As I acknowledge in the paper, it was David Draper who first outlined the fiducial argument to me while in a London pub in 1998 (a year after I had obtained my PhD in statistics!), although I should clarify that he was simply satisfying my curiosity and not actually advocating it. I had the privilege of sharing many interesting conservations with David Draper on the foundations of statistics during a period of time (1996 to 1999) when, like him, my thinking was mainly Bayesian. I am very grateful to David for that. I also thank Göran Kauermann for his saintly patience as editor of AStA Advances in Statistical Analysis.

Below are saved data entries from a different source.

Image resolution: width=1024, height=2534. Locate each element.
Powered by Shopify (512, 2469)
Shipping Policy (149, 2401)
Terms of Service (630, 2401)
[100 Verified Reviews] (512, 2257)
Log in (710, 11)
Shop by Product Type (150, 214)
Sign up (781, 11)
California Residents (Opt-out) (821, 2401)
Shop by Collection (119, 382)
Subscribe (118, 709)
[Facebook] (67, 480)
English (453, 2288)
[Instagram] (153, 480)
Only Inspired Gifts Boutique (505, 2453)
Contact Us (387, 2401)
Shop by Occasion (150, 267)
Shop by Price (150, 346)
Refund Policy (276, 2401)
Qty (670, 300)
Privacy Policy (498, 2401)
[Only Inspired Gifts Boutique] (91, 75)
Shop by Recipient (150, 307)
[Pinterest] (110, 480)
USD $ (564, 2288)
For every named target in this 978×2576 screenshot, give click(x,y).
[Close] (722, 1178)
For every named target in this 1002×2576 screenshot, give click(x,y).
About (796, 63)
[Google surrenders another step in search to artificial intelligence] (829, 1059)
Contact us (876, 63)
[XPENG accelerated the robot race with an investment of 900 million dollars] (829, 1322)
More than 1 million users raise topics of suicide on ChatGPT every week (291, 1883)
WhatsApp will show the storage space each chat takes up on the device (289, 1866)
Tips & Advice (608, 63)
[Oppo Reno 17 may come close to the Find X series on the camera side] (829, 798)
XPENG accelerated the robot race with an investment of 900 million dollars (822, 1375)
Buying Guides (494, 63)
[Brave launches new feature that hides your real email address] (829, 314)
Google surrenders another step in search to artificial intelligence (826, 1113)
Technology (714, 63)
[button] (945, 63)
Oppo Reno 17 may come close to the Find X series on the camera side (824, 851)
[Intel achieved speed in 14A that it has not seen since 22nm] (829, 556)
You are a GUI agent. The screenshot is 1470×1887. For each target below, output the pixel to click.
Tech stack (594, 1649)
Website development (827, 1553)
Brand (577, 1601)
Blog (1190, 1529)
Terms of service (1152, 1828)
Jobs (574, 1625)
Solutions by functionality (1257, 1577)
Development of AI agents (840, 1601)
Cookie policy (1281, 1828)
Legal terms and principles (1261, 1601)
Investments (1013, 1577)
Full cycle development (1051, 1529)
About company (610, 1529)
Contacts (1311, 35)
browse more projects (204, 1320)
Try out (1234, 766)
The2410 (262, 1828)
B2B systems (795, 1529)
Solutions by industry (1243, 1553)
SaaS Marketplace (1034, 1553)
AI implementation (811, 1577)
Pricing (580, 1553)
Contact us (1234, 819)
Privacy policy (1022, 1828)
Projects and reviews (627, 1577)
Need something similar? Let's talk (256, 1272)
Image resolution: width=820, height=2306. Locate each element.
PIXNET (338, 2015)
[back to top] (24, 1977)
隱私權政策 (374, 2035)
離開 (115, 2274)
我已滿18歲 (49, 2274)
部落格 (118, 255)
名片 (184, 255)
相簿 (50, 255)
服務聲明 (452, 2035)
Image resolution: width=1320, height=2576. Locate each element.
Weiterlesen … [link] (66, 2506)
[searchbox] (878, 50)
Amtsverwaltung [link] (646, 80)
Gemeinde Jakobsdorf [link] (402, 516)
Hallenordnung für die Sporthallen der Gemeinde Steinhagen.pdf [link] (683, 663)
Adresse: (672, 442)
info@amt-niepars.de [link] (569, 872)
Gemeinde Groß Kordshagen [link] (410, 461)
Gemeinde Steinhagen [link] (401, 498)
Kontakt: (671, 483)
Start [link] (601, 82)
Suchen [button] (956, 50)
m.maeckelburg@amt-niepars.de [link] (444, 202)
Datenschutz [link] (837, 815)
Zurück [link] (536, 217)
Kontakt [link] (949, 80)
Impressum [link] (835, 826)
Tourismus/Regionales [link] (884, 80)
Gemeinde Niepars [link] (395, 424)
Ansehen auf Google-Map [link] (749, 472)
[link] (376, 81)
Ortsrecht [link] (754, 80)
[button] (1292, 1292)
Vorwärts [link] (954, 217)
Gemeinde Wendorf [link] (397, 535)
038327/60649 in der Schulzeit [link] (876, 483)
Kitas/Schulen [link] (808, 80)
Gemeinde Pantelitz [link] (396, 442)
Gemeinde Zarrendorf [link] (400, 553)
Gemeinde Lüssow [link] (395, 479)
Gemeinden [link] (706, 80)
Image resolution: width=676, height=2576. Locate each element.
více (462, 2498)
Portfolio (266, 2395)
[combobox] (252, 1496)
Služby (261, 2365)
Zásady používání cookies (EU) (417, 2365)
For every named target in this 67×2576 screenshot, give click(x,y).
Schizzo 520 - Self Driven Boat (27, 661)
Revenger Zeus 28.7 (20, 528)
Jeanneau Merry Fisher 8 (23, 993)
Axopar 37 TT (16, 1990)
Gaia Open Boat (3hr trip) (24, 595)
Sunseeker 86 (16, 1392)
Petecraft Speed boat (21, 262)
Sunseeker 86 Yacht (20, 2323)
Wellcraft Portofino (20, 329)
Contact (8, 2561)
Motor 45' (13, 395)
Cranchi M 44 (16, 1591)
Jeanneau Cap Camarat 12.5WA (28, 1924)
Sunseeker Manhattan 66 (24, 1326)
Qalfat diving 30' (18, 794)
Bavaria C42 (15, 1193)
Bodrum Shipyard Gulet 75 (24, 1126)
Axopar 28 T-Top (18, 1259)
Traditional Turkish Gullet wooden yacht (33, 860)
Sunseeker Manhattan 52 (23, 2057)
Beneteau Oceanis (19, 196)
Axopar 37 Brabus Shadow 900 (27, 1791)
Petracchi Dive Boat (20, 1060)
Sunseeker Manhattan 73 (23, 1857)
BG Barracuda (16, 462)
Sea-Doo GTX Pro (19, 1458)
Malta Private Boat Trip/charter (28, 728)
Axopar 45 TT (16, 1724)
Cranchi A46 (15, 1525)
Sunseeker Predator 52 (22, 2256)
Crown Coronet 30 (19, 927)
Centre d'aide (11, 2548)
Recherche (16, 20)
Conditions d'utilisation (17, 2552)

Bowater, R. J. (2017). A formulation of the concept of probability based on the use of experimental devices. Communications in Statistics: Theory and Methods, 46, 4774-4790.
The author's corrected original and preferred version of this paper can be found here. The published version of this paper can be found here.
I became interested in trying to define probability using the idea of similarity in 2000. A first draft of a paper on this topic was completed in 2003 and, after being redrafted, was submitted for publication in 2006. However, the paper was rejected various times and, as a result, in 2009 I decided to no longer pursue its publication. I had not given up though on the whole project, and in 2010 I began trying to motivate the same concept of probability in a completely different way with the goal of making it more palatable to journal editors and referees. Well, at least that is what I thought would be the case. A paper based on this new motivation was submitted for publication in 2012, and was eventually accepted by Communications in Statistics in 2015.
I would like to thank Richard Bradley (London School of Economics) for the kind remarks he made about this paper in his capacity as a editor of the journal "Economics and Philosophy" and for the encouragement he gave me to continue pursuing publication, even though he felt that the paper did not fall within the scope of his journal.